Zeitkarten für Pendler sind mit 49 Prozent des Preises eines nicht reservierten Sitzplatzes vergleichsweise günstig angesetzt, und viele Berufstätige pendeln zur Station Hsinchu, die von Taipeh aus in etwa 30 Minuten erreichbar ist. Der Bau von Fabriken, darunter für die Halbleiterbranche, setzt sich im Süden Taiwans fort, und auch mit mehr Fahrgästen wird gerechnet. Die Zahl der Nutzer erreichte 2025 gut 82 Millionen.

Der Weg verlief jedoch nicht geradlinig. Nach der Eröffnung 2007 litt das Unternehmen unter einer enormen Verschuldung, und ab 2015 begann unter Führung der taiwanischen Behörden die finanzielle Sanierung. Das halb staatliche, halb private System unter Führung öffentlichen Kapitals wurde beibehalten, 2016 erfolgte der Börsengang in Taiwan. Auch die Corona-Pandemie wurde überstanden, und Rentabilität sowie Finanzstruktur verbesserten sich. Die Fahrgastzahl lag in den drei Monaten bis März bei durchschnittlich 232.000 pro Tag und damit 5 Prozent über dem Vorjahreszeitraum, während die Überlastung zu Spitzenzeiten ein Problem bleibt.

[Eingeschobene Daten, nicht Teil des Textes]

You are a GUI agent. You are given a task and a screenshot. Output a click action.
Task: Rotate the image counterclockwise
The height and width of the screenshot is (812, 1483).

Im Juli 2026 wurde die Verlängerung von der Station Nangang in die Provinz Yilan genehmigt, die Eröffnung ist 11 Jahre später vorgesehen. Es gibt auch Pläne, die Strecke von der Station Zuoying über den konventionellen Bahnhof Kaohsiung bis in die Provinz Pingtung zu verlängern; das Umweltprüfungsverfahren läuft weiter. Das Verlängerungsprojekt dürfte unter Führung der taiwanischen Behörden umgesetzt werden. Neben den hohen Projektkosten bleiben der Erwerb von Flächen und das Terminmanagement zentrale Herausforderungen. Vorstandsvorsitzender Shih sagte: 'Es waren 20 Jahre, die Taiwans Geschichte maßgeblich geprägt haben.' Taiwan High Speed Rail tritt damit vor dem 20. Jahrestag der Eröffnung erneut in eine Phase von Wachstumsinvestitionen ein. In den nächsten 20 Jahren wird es vor allem darum gehen, Kapazitätsausbau und Wirtschaftlichkeit in Einklang zu bringen.